Glasgow Plantation Owners in Jamaica

Dr Irene O’Brien, Senior Archivist, Glasgow City Archives

The family of Keir and Cadder

Archibald Stirling (1710-1783)
Cadder House
Hampden House, Jamaica
an old register showing the details of slaves on a plantation
‘List of Negroes on Hampden Plantation’ from 1771 (Glasgow City Archives, T-SK22-5)
record sheet showing import levels from various colonial plantations.
Table showing the scale of the sugar trade through Glasgow in the 1820s
Charter from 1786 granting freedom to a ‘mulatto boy named Charles’, formerly enslaved by William Stirling of Keir. (Glasgow City Archives, T-SK 9-10s)

14th August 2018

In the 17th and 18th centuries Glasgow achieved commercial success through its trade in tobacco and sugar. Its merchants acquired land on the east coast of America and in the West Indies where the land was cleared for tobacco and sugar plantations.  

The Scots relationship with the Caribbean became more significant, particularly after American Independence.
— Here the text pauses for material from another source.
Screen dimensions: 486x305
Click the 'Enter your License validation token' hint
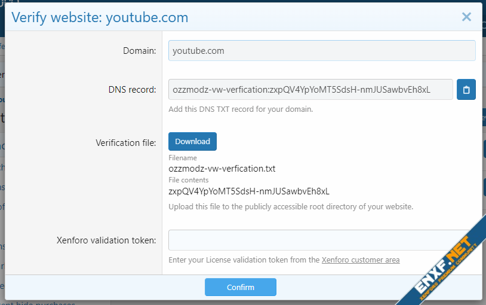(245, 260)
Jamaica became the dominant island in the Caribbean and by the late 1700s one-third of Jamaican plantations were owned by Scots. These plantations, which depended on enslaved workers, were central components in Scotland and Glasgow’s overseas commerce for most of the 18th century.
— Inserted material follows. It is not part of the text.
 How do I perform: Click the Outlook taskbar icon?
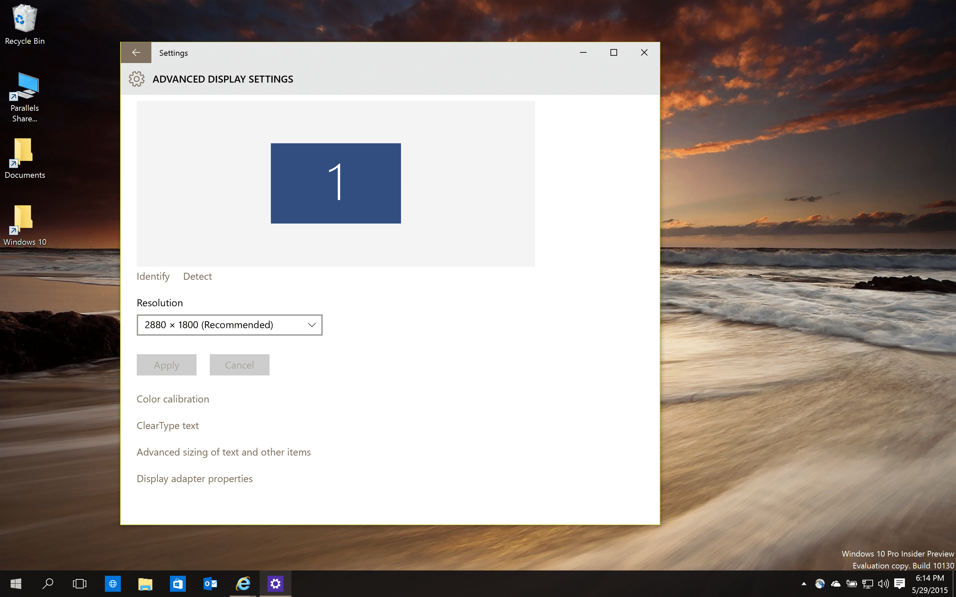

The family of Keir and Cadder owned two sugar estates in Jamaica – Hampden in St James and Frontier in St Mary – from the 1720s until the 1850s, although by then the estates had long ceased to be profitable. Like many other merchants they worked out of Glasgow and much of their goods and profits from West Indian slavery were unloaded at the docks in the city.

James Stirling of Keir and Cadder (1679-1749) and his wife Marion Stuart had twenty-two children, several of whom became merchants in Jamaica. A younger son, Archibald Stirling (1710-1783), who inherited Keir in 1757, had already shown considerable financial ability, and supported relatives who were planters on various Jamaican sugar plantations. On the death of Archibald Stirling the estates passed to his brother William (1725-1793). Charles Stirling (1771-1830), his younger son became a successful West India merchant in the Glasgow firm of Somerville, Gordon & Co. His financial success enabled him to purchase the estate of Kenmure, and make substantial alterations to the house at Cadder to designs by David Hamilton.

The Stirling of Keir archive is held in Glasgow City Archives which is located in the Mitchell Library. The collection is one of the most comprehensive in Scotland for the study of Caribbean slavery. It includes accounts and other financial records, correspondence, letter books, details of ship arrivals and their cargo and other papers which together tell the story of the management of plantations and provide insight into the world of enslaved people.

A selection of these have been digitised and are available at Glasgow City Archives digital resources page.